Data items

[Start of section]

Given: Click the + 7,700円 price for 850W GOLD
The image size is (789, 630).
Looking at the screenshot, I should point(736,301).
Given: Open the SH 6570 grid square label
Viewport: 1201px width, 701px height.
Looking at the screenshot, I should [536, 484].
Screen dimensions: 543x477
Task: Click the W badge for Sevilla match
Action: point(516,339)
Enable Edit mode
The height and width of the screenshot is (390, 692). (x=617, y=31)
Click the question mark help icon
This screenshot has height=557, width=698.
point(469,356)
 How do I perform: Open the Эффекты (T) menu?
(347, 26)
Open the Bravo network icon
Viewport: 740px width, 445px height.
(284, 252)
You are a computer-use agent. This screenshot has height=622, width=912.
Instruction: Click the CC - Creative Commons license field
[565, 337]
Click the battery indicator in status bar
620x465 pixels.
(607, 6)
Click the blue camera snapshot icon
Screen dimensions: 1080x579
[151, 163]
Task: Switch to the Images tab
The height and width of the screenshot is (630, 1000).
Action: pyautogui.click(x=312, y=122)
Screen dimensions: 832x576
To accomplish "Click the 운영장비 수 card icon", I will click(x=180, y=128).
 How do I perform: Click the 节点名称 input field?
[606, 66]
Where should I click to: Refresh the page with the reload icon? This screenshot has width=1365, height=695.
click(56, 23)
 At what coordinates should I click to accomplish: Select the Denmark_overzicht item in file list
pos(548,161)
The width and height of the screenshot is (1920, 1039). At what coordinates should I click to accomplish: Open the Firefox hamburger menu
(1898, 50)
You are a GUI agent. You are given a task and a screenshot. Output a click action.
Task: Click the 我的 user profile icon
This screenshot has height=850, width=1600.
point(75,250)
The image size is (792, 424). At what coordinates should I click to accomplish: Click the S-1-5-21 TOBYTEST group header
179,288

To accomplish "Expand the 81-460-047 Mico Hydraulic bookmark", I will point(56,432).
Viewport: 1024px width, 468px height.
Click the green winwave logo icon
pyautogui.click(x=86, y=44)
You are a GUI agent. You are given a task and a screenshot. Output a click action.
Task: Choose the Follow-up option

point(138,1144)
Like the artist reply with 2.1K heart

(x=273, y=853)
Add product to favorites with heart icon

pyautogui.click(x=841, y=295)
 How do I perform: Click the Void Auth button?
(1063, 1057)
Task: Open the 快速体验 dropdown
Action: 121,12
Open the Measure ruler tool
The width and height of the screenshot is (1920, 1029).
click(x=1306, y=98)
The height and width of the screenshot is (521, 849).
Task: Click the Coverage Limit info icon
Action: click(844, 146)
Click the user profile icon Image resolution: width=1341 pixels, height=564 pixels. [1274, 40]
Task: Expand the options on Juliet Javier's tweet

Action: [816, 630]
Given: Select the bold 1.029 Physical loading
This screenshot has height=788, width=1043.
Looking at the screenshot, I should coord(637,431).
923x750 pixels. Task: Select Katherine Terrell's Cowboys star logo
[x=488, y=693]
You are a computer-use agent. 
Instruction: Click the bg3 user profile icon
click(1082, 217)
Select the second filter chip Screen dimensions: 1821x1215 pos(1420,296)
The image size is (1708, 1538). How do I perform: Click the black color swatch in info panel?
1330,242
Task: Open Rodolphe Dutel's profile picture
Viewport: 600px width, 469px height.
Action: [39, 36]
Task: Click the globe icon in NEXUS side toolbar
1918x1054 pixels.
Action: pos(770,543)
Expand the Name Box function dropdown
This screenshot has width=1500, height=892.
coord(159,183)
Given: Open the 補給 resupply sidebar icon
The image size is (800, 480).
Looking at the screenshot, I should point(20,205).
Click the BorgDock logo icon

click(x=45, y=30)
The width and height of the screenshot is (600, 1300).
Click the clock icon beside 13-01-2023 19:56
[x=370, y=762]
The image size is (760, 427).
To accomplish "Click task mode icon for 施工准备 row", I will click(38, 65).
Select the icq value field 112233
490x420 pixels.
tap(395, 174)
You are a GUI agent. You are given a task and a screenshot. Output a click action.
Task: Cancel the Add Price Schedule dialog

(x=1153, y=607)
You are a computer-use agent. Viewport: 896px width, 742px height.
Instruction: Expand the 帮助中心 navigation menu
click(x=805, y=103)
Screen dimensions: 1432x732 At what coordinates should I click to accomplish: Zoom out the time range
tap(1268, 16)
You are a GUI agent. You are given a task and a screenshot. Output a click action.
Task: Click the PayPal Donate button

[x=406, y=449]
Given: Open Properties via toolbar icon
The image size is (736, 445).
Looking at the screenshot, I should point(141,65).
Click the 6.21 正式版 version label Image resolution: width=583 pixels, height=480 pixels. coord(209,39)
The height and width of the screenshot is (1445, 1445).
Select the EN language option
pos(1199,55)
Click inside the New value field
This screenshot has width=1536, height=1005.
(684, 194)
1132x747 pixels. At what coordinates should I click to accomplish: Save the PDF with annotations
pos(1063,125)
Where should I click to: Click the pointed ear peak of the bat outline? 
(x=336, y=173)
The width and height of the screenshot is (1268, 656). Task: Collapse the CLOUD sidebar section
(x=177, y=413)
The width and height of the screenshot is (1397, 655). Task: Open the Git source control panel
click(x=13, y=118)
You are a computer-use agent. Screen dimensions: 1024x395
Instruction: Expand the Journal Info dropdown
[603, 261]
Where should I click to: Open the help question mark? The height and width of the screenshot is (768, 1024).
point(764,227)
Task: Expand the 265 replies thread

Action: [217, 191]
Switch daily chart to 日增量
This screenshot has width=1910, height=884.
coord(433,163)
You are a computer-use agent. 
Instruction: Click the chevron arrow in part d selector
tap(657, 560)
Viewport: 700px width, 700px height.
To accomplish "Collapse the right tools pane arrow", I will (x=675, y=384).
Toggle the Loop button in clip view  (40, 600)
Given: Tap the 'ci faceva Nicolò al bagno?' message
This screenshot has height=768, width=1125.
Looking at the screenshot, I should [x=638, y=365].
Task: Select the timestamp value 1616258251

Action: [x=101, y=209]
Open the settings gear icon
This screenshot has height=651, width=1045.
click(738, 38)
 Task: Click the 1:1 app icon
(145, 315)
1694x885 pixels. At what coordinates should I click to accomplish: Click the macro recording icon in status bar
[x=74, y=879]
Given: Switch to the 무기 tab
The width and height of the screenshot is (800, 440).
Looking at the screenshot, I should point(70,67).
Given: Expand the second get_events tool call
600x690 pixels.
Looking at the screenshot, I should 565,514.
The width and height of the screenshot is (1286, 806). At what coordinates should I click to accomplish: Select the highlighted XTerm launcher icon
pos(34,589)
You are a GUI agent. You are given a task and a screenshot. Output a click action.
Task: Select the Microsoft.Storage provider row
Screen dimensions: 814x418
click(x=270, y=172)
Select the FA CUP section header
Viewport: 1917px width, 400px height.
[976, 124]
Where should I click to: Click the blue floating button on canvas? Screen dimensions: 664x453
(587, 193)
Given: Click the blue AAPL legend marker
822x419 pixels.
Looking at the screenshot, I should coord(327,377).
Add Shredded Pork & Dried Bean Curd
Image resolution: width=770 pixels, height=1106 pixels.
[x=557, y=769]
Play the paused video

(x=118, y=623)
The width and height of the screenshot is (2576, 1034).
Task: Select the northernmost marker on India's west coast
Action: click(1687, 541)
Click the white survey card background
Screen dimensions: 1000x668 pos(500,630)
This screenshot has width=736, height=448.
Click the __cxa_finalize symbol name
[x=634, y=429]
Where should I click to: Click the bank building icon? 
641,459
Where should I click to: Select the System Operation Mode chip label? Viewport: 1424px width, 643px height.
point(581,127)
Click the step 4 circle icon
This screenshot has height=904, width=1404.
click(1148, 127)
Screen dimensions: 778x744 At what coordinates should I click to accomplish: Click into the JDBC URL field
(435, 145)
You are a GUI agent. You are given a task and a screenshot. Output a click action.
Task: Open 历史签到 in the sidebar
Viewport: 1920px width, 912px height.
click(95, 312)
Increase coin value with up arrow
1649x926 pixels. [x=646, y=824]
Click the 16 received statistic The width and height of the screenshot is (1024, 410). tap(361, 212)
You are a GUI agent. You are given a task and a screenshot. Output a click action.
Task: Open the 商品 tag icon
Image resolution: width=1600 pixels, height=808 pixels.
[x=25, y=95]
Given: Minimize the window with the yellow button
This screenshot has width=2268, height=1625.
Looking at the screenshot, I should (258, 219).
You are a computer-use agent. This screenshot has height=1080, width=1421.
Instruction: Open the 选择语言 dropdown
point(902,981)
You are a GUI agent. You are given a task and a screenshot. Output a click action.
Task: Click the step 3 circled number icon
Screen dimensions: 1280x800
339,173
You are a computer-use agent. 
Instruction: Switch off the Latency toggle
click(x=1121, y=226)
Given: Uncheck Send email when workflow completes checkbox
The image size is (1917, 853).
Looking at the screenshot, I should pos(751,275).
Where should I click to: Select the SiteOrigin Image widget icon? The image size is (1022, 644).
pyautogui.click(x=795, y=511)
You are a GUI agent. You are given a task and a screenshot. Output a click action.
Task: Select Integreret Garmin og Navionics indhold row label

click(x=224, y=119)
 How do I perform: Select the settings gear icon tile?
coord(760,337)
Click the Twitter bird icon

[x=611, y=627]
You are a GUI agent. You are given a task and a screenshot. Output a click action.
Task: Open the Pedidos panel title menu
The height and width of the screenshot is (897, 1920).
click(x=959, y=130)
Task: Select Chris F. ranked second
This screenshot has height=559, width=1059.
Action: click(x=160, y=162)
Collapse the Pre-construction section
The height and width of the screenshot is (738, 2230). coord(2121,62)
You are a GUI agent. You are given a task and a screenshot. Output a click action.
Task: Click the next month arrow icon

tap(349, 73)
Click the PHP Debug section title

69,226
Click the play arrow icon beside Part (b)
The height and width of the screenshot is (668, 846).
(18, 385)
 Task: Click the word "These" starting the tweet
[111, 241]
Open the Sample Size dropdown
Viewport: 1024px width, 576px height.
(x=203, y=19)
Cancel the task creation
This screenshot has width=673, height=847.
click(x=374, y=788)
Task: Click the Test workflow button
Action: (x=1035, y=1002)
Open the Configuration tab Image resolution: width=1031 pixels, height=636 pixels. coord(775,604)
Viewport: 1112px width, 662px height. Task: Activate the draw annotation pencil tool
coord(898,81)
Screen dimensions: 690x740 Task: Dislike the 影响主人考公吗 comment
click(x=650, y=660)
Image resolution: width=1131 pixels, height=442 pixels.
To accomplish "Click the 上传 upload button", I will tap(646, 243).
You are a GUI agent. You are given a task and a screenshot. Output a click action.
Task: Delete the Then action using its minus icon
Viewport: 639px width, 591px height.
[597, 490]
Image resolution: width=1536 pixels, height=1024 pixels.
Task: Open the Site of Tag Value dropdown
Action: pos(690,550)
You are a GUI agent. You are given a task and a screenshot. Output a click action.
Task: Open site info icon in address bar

[End of section]

## What to produce
Across the records above, in how many lines does the string "toolbar" appear? Reply with the figure alone.

## Solution to the exercise
2